この本では、疲れを「脳の疲労」「体の疲労」「メンタルの疲労」の3つに分けて考えます。

「脳の疲労」とは、集中力や判断力が落ち、ミスが増え、頭が回らなくなる状態です。長時間の会議、メールやチャットへの対応、資料作成、マルチタスクが続くと、脳は少しずつガス欠を起こしていきます。

「体の疲労」とは、倦怠感、だるさ、筋肉の張り、首・肩・背中の重さなどとして表れる状態です。現代人の体の疲れは、激しく動いたことよりも、長く座り続け、同じ姿勢で固まり続けることから生まれやすくなっています。

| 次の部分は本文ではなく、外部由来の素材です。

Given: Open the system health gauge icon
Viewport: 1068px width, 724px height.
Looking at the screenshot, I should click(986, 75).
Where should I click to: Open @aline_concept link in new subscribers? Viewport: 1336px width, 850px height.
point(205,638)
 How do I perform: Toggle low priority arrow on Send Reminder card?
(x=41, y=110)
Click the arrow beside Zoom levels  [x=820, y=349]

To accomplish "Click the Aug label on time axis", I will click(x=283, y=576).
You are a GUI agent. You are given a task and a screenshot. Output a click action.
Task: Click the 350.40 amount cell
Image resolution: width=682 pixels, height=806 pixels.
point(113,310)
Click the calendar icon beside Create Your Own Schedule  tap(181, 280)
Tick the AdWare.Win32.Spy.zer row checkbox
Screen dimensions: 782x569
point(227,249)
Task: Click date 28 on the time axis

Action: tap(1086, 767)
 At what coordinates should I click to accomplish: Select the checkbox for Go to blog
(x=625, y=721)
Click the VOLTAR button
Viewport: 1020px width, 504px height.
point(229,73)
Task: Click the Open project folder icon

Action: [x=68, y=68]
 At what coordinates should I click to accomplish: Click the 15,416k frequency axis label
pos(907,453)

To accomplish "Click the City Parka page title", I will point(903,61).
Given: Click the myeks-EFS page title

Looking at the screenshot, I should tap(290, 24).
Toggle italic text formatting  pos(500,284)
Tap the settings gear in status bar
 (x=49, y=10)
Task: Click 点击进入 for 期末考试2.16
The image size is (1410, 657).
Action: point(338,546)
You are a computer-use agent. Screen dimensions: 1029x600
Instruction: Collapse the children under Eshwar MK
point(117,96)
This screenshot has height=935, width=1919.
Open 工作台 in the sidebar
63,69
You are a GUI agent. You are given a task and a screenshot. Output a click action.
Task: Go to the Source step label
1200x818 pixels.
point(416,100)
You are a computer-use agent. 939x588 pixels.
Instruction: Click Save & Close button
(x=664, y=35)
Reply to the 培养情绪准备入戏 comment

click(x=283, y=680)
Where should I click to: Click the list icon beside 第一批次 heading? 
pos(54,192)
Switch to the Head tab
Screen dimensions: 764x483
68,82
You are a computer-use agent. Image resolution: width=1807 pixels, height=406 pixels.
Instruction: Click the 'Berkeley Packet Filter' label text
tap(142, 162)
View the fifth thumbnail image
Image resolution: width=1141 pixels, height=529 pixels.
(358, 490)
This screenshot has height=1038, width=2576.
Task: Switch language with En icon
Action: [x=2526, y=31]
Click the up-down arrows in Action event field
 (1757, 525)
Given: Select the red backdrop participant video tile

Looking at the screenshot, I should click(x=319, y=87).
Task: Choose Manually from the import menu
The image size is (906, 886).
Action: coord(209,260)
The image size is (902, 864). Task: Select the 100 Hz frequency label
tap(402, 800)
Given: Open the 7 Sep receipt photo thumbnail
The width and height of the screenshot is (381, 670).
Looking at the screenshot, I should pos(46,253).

「メンタルの疲労」とは、意欲の低下、イライラ、不安、ストレスの蓄積として表れる状態です。人間関係、プレッシャー、将来への不安、責任の重さが続くと、心は安全モードに戻れなくなります。

疲れ切ったオフィスワーカー
写真=iStock.com/Happy Kikky
※写真はイメージです

疲れは複合的

ここで大切なのは、この3つの疲労が、バラバラに存在しているわけではないということです。

脳が疲れると、集中力や判断力が落ちます。するとミスが増え、仕事が進まなくなり、自分を責めるようになります。そうなると、メンタルにも負担がかかります。

メンタルが疲れると、夜になっても緊張がほぐれません。眠りが浅くなり、翌朝も疲れが残ります。すると、体はだるくなり、動き出すのがおっくうになります。体がこわばると、呼吸が浅くなり、血流も悪くなります。首や肩が重いまま仕事をすると、頭も働きにくくなります。頭が回らないと仕事の効率が落ち、さらに時間に追われ、また休めなくなります。

つまり、疲れは一要素だけの問題ではないのです。

脳、体、メンタルが互いに影響し合いながら、総合的なパフォーマンスを下げていく。これが、「休んでも疲れが取れない」人の中で起きている悪循環です。

【図表1】総合的なパフォーマンス低下のサイクル
図版=『科学的に認められた 疲労回復大全』(実務教育出版)より

図表1は、この悪循環を表したものです。

疲れは、輪っかのようにつながっています。ですから、「寝れば治る」「気分転換すれば大丈夫」「体を休めれば戻る」といった一つの方法だけでは、うまく回復しないことがあります。